Nursing students’ knowledge about behavioral and biopsychosocial domains of dementia: A cross‐sectional survey study

Purpose

The purpose of this study was to investigate nursing students' knowledge about behavioral and biopsychosocial domains of dementia and the factors associated with nurses' knowledge.

Methods

A cross-sectional, predictive study was conducted using a web-based survey. A convenience sample of 356 nursing students from a large public university completed an anonymous online survey comprising 25 Likert-scale items.

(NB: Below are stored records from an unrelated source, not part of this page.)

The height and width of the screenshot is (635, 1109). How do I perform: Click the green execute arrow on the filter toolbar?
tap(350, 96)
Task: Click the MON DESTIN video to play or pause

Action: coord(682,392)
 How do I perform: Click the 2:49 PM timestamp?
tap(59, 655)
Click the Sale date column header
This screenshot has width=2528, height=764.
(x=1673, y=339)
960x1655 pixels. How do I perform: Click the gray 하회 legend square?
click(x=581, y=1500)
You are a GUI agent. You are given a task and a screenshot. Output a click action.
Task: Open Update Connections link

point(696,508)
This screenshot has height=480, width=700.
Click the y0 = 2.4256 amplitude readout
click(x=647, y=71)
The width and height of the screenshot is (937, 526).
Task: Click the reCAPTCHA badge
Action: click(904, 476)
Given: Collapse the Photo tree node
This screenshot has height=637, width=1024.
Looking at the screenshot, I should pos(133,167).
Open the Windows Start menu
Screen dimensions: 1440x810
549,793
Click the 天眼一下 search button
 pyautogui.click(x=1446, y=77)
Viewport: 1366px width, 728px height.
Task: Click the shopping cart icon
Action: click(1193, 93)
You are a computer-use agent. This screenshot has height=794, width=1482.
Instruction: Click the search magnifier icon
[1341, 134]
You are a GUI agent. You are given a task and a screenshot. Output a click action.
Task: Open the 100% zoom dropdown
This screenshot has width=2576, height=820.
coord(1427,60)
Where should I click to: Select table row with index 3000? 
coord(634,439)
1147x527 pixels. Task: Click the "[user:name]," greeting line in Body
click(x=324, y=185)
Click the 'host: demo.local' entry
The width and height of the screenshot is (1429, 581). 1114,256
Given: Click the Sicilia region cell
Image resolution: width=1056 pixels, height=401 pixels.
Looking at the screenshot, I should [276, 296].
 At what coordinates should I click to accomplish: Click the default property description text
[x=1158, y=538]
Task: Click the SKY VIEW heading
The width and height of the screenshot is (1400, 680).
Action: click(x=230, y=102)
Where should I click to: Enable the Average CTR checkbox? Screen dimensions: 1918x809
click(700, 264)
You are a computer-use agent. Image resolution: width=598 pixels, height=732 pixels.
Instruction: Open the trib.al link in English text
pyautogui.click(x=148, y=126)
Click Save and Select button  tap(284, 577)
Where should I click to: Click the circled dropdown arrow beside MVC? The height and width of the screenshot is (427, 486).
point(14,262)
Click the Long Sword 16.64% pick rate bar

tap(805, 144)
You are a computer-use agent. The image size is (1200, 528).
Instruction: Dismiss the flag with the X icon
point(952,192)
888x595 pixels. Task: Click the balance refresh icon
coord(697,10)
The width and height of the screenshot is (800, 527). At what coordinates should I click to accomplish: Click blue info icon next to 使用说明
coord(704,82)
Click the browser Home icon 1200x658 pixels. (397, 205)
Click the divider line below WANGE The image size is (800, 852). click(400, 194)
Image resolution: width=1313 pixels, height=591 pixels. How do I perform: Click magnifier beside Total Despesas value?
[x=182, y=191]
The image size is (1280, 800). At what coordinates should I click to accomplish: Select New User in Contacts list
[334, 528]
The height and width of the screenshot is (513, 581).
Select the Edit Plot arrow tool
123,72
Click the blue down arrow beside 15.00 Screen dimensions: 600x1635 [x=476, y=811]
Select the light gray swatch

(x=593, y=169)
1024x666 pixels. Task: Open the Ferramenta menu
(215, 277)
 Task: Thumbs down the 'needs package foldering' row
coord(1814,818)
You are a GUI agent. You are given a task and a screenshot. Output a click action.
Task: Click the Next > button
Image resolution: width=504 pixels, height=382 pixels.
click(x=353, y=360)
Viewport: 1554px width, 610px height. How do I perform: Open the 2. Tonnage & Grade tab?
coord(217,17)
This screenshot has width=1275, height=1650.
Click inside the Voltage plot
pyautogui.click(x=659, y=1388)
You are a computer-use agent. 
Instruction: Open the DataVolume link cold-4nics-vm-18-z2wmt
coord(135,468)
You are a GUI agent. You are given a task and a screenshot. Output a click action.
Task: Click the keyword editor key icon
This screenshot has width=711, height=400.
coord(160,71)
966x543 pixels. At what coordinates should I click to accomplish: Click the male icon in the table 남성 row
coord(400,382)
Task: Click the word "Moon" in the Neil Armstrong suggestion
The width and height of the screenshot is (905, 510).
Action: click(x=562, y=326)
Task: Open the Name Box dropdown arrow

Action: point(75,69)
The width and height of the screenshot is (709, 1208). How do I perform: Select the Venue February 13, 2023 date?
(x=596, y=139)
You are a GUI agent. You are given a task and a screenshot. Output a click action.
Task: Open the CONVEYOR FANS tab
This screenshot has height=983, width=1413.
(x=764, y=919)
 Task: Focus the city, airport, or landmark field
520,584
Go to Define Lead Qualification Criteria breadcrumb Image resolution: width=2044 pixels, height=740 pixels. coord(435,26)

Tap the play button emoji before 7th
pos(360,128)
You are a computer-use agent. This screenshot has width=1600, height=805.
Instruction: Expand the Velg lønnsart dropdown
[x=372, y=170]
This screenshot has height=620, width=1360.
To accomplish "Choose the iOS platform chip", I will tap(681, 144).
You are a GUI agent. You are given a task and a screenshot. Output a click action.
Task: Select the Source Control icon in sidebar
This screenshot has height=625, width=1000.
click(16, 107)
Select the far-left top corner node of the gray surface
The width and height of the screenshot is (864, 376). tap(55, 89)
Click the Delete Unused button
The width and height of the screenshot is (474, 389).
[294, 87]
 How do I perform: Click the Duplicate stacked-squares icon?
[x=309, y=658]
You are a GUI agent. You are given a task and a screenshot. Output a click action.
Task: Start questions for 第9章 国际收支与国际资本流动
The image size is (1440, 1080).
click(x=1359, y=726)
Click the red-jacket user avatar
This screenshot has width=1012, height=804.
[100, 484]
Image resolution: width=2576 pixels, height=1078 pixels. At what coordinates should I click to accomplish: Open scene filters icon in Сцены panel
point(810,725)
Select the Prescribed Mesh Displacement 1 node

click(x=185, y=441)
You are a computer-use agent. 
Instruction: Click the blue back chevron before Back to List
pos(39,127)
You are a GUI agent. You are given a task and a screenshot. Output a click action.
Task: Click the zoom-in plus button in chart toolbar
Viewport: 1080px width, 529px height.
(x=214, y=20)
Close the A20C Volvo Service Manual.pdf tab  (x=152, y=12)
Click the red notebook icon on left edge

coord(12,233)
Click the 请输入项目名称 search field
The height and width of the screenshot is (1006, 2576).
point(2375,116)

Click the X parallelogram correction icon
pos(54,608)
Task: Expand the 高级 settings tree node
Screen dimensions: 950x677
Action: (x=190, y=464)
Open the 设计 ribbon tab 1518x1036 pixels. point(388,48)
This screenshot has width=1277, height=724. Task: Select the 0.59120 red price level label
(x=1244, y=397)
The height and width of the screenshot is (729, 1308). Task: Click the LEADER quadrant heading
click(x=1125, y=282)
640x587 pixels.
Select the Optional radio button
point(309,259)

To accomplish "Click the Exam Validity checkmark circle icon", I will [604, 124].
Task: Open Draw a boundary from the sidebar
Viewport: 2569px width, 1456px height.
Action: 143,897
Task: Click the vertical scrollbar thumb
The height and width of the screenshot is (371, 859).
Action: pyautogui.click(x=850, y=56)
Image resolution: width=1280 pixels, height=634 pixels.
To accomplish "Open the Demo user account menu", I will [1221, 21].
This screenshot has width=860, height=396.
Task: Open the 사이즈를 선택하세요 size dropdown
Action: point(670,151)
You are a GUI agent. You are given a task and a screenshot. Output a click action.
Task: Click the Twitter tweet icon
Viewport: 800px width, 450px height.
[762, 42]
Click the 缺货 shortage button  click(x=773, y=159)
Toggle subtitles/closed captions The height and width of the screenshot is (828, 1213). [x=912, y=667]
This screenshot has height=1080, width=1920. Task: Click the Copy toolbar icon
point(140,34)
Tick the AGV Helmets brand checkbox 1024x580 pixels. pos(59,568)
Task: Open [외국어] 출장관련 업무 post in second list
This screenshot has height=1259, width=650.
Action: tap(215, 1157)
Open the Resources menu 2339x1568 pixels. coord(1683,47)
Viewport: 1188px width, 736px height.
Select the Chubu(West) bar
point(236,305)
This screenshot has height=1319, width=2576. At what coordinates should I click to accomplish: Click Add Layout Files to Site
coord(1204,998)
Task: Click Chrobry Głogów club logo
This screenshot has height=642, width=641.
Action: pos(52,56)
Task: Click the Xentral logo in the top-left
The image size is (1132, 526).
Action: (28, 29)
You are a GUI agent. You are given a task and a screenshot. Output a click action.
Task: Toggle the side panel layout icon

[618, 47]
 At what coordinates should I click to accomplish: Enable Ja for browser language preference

Univariate analyses (two-sample t tests and one-way ANOVA) were used for model selection at the cutoff level of 0.20 in producing a multivariate linear regression model. Multiple linear regression analysis was conducted to predict a given student's score using the demographic variables selected. The regression model was used to infer pairwise demographic group comparisons while controlling for other demographic variables.

Findings

The mean score of students' knowledge about dementia was 24.53 ± 7.81 out of 48 (52%). Students scored the lowest scores on knowledge about communication with and behaviors of people with dementia and the risk factors and health promotion areas in dementia care. Students' gender, current grade point average (GPA), family history with dementia, and education level had statistically significant effects on the mean total dementia knowledge score and respective subscales (p < 0.05). The model predicting the total dementia knowledge score explained the most variation among all five models conducted (29%).

Conclusions

The findings indicate that nursing curricula should introduce educational programs related to all aspects of dementia knowledge earlier on.

Implications for nursing practice

The survey findings suggest raising standards of dementia knowledge and implementing educational strategies in clinical settings that adequately prepare nurses to interact with or care for people with dementia.